Ykkönen
- Season: 2020
- Champions: Oulu
- Promoted: Oulu KPT
- Relegated: Kajaani SJK Akatemia MYPA

= 2020 Ykkönen =

The 2020 Ykkönen was the 49th season of Ykkönen, the second highest football league in Finland. The season began on 18 April 2020.

==New league format==
Ykkönen adopted a new league format for the 2020 season. The number of teams was raised from ten to twelve, and promotion series and relegation series will be played after the regular season. Each team will play against each other twice in the regular season. After the regular season the top six teams advanced to the Promotion Series which determines the champion and Veikkausliiga promotion places. The bottom six teams advanced to the relegation series.

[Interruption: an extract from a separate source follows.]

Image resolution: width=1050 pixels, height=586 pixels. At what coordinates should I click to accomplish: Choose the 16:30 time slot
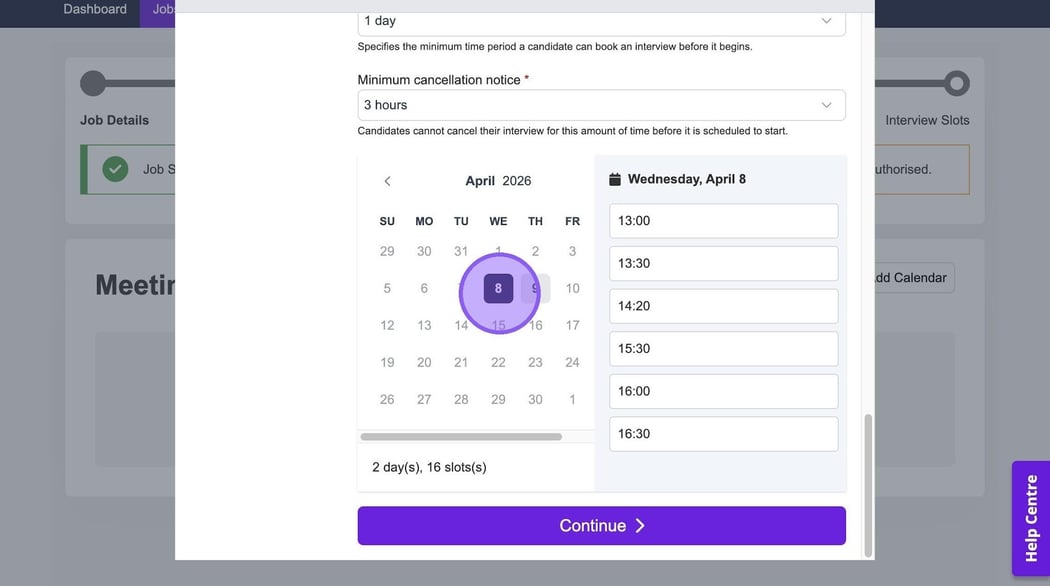723,434
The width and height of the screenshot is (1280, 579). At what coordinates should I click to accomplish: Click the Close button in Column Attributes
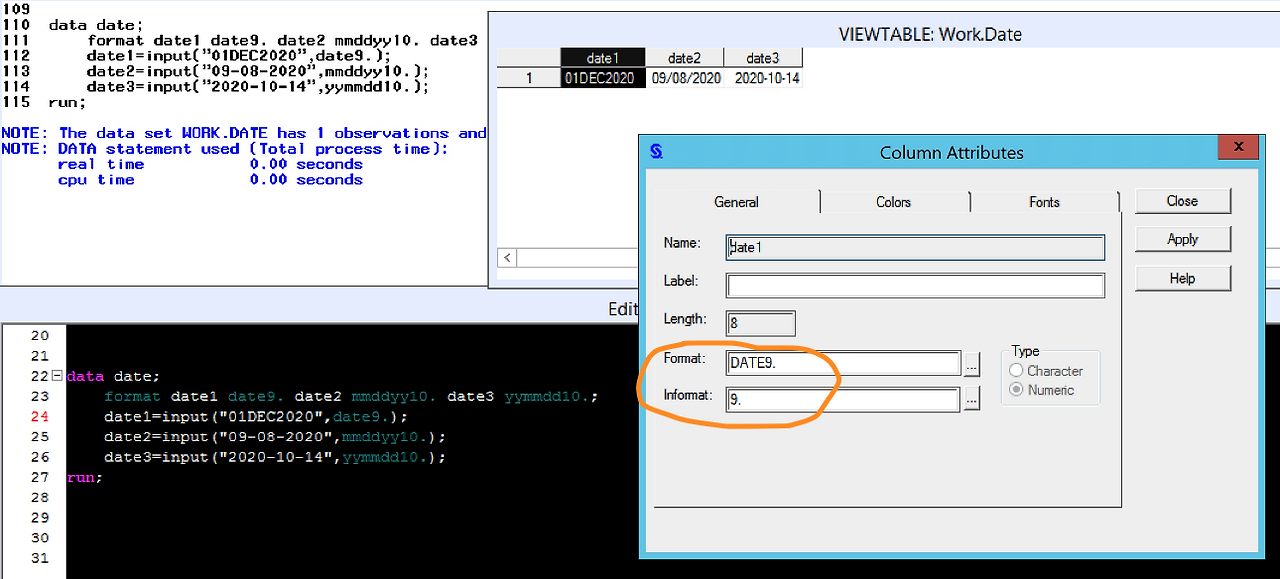[x=1182, y=200]
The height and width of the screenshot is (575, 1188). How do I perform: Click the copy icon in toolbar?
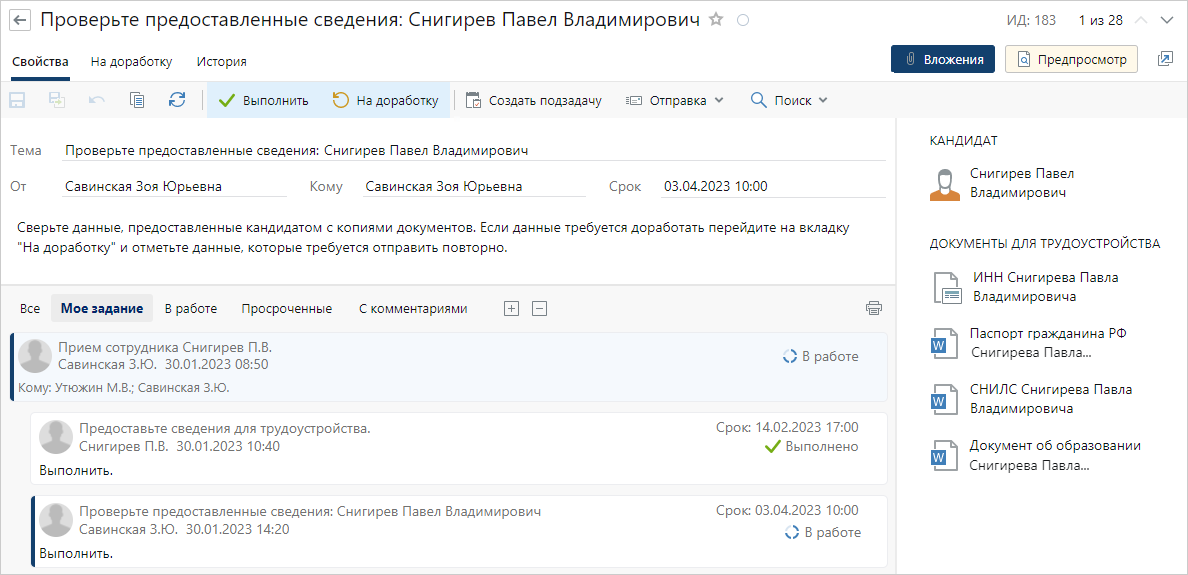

The 1st team from the Promotion Series will promote to the Veikkausliiga. The 3rd placed team from the Promotion Series plays against 4th placed team, and the winner of that match plays against 2nd placed team for place in the Veikkausliiga promotion play-offs against 11th placed team from Veikkausliiga.

The bottom 3 teams from the relegation series will relegate to the Kakkonen.

==Overview==

A total of twelve teams will contest in the league, including seven sides from the 2019 season, VPS and KPV were relegated from Veikkausliiga and Gnistan, MP and SJK Akatemia who were promoted from Kakkonen after winning the promotion play-offs.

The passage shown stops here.